▶ EXCERPTED TEXT
The summer travel season you've been dreaming about might be in serious jeopardy. A geopolitical crisis centered on the Strait of Hormuz, one of the world's most critical shipping passages, is threatening to drain jet fuel supplies across Europe and leave airlines scrambling to keep flights in the air.
Here's what happened: conflict in the region led Iran to shut down the Strait of Hormuz, which handles roughly one-fifth of all global oil shipments. For airlines, this isn't just bad news. Jet fuel is their second-largest operating cost after labor, eating up over 25 percent of what carriers spend to fly planes. When fuel becomes scarce, prices spike. When prices spike, flights get cancelled.

The immediate impact was brutal. Airlines scrambled for available fuel, prices doubled overnight, and airspace across the region closed due to security concerns. Thousands of passenger flights were grounded or rerouted. Even now, as ceasefire negotiations continue, the problem isn't solved.

▶ ENTRIES
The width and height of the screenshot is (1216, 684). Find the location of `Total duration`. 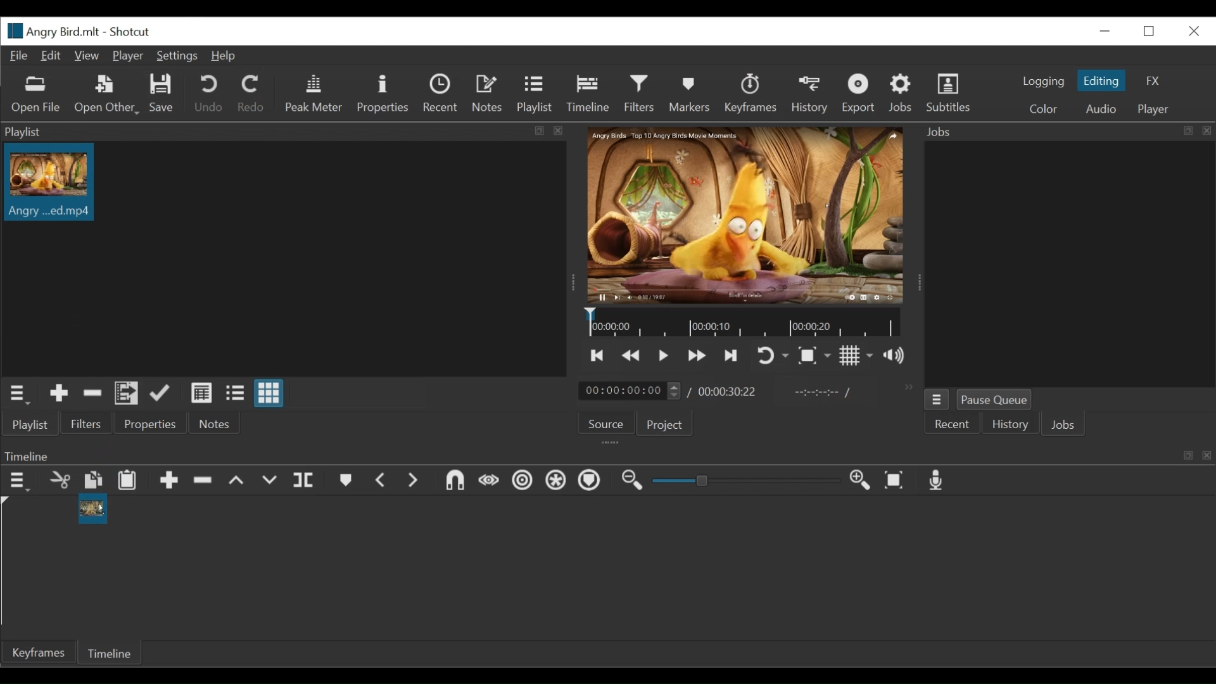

* * *

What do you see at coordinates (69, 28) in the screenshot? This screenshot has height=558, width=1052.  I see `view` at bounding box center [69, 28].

* * *

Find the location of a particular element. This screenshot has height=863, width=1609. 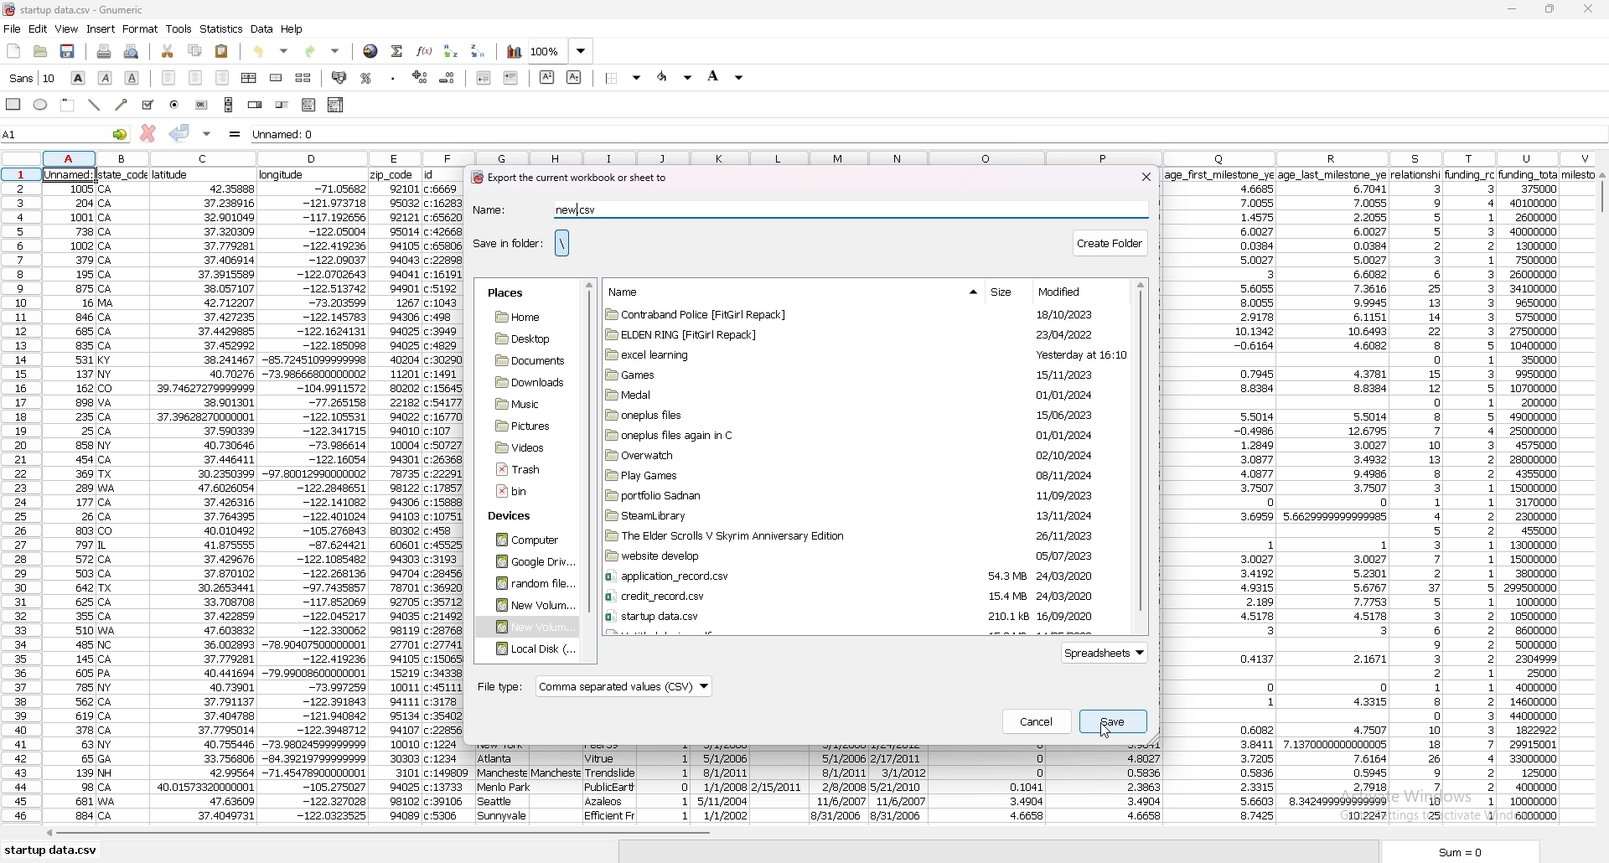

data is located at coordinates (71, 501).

▶ DIRECTIVES
A – Using the article on jet fuel and the Strait of Hormuz, decide whether each statement agrees with it: (i) the Strait of Hormuz handles roughly one-fifth of all global oil shipments; (ii) jet fuel is the largest operating cost for airlines; (iii) fuel prices tripled overnight. For each, answer yes or no and quote the words of the article that decide it.
B – Write a continuation of the article on jet fuel and the Strait of Hormuz, beginning right after its last sentence.
The entries have no role in what is asked here.

▶ THE ANSWERS
A –
(i) Yes: "which handles roughly one-fifth of all global oil shipments."
(ii) No: "Jet fuel is their second-largest operating cost after labor."
(iii) No: "prices doubled overnight."

B –
Why recovery will take months, not weeks
Here's the cruel mathematics: it takes over three weeks just to sail from the Arabian Gulf to Europe. Europe currently has roughly three weeks of fuel reserves left, according to letters from regional aviation authorities to EU officials. That means even if the Strait of Hormuz reopens tomorrow, there's a dangerous gap between when supplies run out and when new shipments arrive.
Willie Walsh, director general of the International Air Transport Association (IATA), put it plainly at a press conference in Singapore: "It will still take a period of months to get back to where supply needs to be," even in the best-case scenario where the strait remains open.
It gets worse. Empty cargo vessels need to return to the Middle East to pick up new oil shipments, but insurance companies are hesitant to send ships through the region while the ceasefire looks fragile. And energy infrastructure itself, including refineries, has been damaged and will take weeks or months to repair. The fuel crisis is hitting hard, and the recovery timeline isn't measured in days.
What this means for your summer plans
Airlines worldwide are already feeling the pressure. Share prices have climbed as ceasefire talks have progressed, with some carriers posting gains of 4 to 14 percent. That's the market's way of hedging its bets that the worst might be avoided. But optimism isn't the same as certainty.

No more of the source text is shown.